*** TEXT UNDER STUDY ***

AI Detection · Posted by Nate Bernier ·

How Accurate Are AI Detectors? I Tested 5 of Them

17

I wanted to put AI detectors to the test myself, so I ran a small experiment. I took five different texts and ran them through five popular AI detectors. Here’s what happened.

My test texts were: a ChatGPT-generated essay on climate change (unedited), the same essay lightly edited by me, a student essay written completely by hand, my own writing from a blog post, and a passage from an ESL student.

The detectors I tested: Turnitin AI Detection, GPTZero, Originality.ai, Sapling AI Detector, and Writer.com’s AI Content Detector.

For the unedited ChatGPT essay, all five detectors correctly identified it as AI-generated. Good start.

For the lightly edited version, results got interesting. Two detectors still flagged it at 80%+ AI probability. Two dropped to around 50%. One said it was likely human-written. Same base text, just a few changes.

For the genuine student essay, three detectors correctly identified it as human. One flagged it at 30% AI probability. One flagged it at 45%. That last result would be enough to raise concerns in most schools.

My blog post was identified as human by all five. Not surprising since my writing style is pretty informal.

The ESL student passage was the most troubling. Three detectors flagged it as 40-60% AI-generated. This is a known issue. Non-native speakers who write in more formulaic patterns can trip these systems.

*** End of TEXT UNDER STUDY ***
*** DATA TO EXAMINE ***

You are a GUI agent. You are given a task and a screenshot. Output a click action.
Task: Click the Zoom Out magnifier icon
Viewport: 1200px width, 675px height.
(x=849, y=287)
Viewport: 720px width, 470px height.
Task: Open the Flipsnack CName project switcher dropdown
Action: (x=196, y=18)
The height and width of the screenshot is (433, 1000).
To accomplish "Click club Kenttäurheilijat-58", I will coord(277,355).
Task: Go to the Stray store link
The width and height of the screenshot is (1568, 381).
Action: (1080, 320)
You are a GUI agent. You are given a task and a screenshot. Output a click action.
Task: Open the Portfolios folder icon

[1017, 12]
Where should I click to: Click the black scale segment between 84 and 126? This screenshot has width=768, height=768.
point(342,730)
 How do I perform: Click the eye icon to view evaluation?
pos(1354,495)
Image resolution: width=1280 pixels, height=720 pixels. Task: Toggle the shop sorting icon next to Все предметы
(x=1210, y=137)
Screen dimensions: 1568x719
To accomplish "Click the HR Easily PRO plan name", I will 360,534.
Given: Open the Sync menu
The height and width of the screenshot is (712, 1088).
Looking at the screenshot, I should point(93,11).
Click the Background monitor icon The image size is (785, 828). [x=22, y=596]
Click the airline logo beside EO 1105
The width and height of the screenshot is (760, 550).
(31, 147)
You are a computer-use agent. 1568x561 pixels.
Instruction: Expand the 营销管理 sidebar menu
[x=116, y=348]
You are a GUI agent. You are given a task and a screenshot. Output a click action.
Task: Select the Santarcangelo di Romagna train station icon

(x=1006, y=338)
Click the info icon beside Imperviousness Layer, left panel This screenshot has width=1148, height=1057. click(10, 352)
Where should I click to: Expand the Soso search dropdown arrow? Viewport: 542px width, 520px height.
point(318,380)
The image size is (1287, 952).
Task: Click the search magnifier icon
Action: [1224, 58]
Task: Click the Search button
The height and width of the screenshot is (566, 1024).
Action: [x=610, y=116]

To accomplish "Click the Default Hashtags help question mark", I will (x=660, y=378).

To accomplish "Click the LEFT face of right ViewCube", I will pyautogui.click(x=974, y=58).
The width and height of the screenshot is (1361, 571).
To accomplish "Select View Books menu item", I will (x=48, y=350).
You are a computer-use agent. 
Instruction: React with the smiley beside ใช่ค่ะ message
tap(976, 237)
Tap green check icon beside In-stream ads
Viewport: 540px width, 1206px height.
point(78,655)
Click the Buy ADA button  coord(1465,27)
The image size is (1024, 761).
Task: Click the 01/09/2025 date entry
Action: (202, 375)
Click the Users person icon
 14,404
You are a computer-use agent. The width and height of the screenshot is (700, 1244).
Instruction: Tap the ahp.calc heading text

*** End of DATA TO EXAMINE ***

WORK REQUEST:
Write out the part of the post on AI detector accuracy starting with "My blog post" and going on through "trip these systems.", word for word. Rely on the AI detector post alone for these.

RESPONSE TO THIS EXERCISE:
My blog post was identified as human by all five. Not surprising since my writing style is pretty informal.

The ESL student passage was the most troubling. Three detectors flagged it as 40-60% AI-generated. This is a known issue. Non-native speakers who write in more formulaic patterns can trip these systems.